Friday, January 25, 2013

Toolkit

Good tools don't have to be expensive (see footnote). Home-improvement stores often have sets of cheap tools near the cash registers (in the "impulse buy" section). You can outfit yourself with a reasonable tool kit for $50 (you could do worse). You'll want to get screwdrivers, large and small, with a wide variety of bits, such as slotted, phillips, torx, hex, square, nut drivers, etc. Also, get some pliers, wire cutters, and wrenches.


Start with a tool box or tool bag to carry everything. This one was $10.


Six-piece set of small pliers and wire cutters ($10) and a seven-piece mini-screwdriver set ($3).


Sixty-nine-piece screwdriver set, which includes slotted bits, phillips bits, torx bits, hex bits, square bits, a socket set, and more mini-screwdrivers ($10).


Eight-piece large plier set ($10) and "home" tool set (including imperial hex keys and metric hex keys, $7). The hammer is important for Widlarizing.


Handheld meter with voltage, amperage, resistance, capacitance, frequency, temperature, and transistor hFE ($40) and a better LCR meter ($200). A voltmeter should be considered a required accessory (you can spend from $5 to $500, but there is some reasonably good stuff around $50). An LCR meter is optional (useful, but potentially pricey).


This handheld meter was on sale for $41 and came with a selection of cables and probe tips.


The "Pro Tech Toolkit" from iFixit is a little spendy ($60), but it includes a nice selection of odd and strange screwdriver bits, tweezers, metal prying tools, plastic prying tools, and other tools for poking, prodding, opening, measuring, and grabbing stuff.

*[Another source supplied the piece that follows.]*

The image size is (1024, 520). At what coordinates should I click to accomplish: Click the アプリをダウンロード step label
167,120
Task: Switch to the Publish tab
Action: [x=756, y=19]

Paper towels, shop towels, and disinfecting wipes. Seriously. If you're going to be dumpster diving, thrift-store shopping, and then doing a lot of gear autopsies, eventually you're going to want some. Several years ago, I taught a course at Olin College on Instrumentation. A friend of mine gave a guest lecture on reverse engineering the sensors and actuators in inkjet printers (she had previously worked for a company that designed custom chipsets for all-in-one printer-scanner-fax machines, and she had to document the behavior of the print engines). After the lecture, teams of students disassembled a half-dozen inkjet printers that I had collected from yard sales, thrift stores, and transfer stations. The students were supposed to find all of the motors, sensors, and other key components inside the printers. One team of students found a dead mouse.



Footnote: There is an argument to be made for buying high-quality tools, but I'm not the person to make it. Unfortunately, my history is that I lose tools before I break them, so the investment isn't worth it to me. (This effect is mostly due to bad habits, such as not putting all my tools away when I'm done with them, but I am trying to get better.) I do have nice laboratory equipment that generally stays put, such as oscilloscopes, waveform generators, signal analyzers, soldering irons, and a vacuum desoldering station.